◆ EXTRAIT DE TEXTE:
En définitive : mieux vaut donc se constituer un portefeuille équilibré, constitué à la fois d’instruments financiers peu volatils mais aussi d’actifs risqués dans des proportions adaptées au niveau de risque choisi.
Produits dérivésDes instruments de protection… pour les experts seulement
Pour se protéger contre la baisse de la Bourse, les investisseurs peuvent utiliser différentes sortes de produits dérivés. Bien évidemment, avant d’avoir recours à ces outils financiers, il est plus que recommandé de maîtriser la complexité de leur fonctionnement . C’est d’ailleurs la raison pour laquelle “les produits dérivés sont réservés aux investisseurs avertis” rappelle Lee Foster Bowman, PDG du courtier en ligne britannique iDealing. À l’heure actuelle, plusieurs instruments négociables en Bourse sont proposés par différents émetteurs, faisant l’objet d’une cotation en continu sur la place boursière parisienne.

◆ DONNÉES FOURNIES:
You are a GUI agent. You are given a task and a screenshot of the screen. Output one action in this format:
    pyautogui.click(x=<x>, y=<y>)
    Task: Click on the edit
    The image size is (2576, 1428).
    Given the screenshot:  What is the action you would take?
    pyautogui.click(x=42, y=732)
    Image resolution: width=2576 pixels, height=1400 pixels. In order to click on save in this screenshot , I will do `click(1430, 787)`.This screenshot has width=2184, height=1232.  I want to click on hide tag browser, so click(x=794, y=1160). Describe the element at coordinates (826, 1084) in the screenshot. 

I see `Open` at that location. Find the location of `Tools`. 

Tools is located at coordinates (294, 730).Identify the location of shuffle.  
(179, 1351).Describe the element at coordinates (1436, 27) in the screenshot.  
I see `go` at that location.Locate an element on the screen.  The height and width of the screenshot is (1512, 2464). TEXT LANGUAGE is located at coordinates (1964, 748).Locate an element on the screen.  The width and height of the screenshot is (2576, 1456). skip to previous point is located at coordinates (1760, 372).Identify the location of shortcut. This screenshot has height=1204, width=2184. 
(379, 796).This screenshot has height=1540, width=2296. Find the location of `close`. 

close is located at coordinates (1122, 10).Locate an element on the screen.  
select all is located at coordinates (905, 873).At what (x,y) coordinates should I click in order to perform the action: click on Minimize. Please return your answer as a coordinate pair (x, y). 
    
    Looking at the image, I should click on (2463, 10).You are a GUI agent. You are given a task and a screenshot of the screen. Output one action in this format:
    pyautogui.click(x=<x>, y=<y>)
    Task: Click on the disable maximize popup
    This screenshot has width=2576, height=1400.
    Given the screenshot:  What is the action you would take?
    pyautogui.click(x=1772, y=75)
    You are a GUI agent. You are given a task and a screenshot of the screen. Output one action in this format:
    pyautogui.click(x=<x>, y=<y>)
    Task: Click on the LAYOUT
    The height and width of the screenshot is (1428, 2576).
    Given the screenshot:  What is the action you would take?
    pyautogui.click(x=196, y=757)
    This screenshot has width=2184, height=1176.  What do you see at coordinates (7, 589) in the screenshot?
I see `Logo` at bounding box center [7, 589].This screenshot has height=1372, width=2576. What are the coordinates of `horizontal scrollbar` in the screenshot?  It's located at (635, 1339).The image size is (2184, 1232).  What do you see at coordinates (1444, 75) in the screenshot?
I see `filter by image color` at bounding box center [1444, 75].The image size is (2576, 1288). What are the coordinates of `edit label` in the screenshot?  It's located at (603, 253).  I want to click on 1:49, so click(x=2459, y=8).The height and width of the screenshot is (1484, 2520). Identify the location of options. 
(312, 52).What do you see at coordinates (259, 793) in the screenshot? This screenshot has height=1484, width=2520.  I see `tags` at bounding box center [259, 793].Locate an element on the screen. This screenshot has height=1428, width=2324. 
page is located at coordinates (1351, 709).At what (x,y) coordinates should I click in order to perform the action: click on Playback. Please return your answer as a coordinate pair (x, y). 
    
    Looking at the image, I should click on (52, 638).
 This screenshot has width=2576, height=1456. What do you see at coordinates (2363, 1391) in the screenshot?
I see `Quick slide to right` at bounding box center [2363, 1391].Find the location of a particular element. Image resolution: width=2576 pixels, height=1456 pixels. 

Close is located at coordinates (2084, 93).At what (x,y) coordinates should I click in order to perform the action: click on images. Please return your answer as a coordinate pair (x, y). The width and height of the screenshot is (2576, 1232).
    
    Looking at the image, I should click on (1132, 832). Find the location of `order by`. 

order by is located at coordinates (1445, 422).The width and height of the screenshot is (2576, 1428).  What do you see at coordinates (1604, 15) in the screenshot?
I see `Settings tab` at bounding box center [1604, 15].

◆ CONSIGNES ET EXERCICES:
(A) D'après l'extrait sur les placements boursiers, quelle fonction Lee Foster Bowman occupe-t-il ?
(B) Énumérez les caractéristiques que l'extrait sur les placements boursiers attribue aux instruments mentionnés dans sa dernière phrase.
(C) Transcrivez le passage de l'extrait sur les placements boursiers qui va de "En définitive : mieux" jusqu'à "de risque choisi." inclus.
La liste fournie n'a aucun rapport avec l'extrait.

◆ RÉPONSES PAR CONSIGNE:
(A) Il est le PDG du courtier en ligne britannique iDealing.

(B)
- Ils sont négociables en Bourse.
- Ils sont proposés par différents émetteurs.
- Ils font l'objet d'une cotation en continu sur la place boursière parisienne.

(C)
En définitive : mieux vaut donc se constituer un portefeuille équilibré, constitué à la fois d’instruments financiers peu volatils mais aussi d’actifs risqués dans des proportions adaptées au niveau de risque choisi.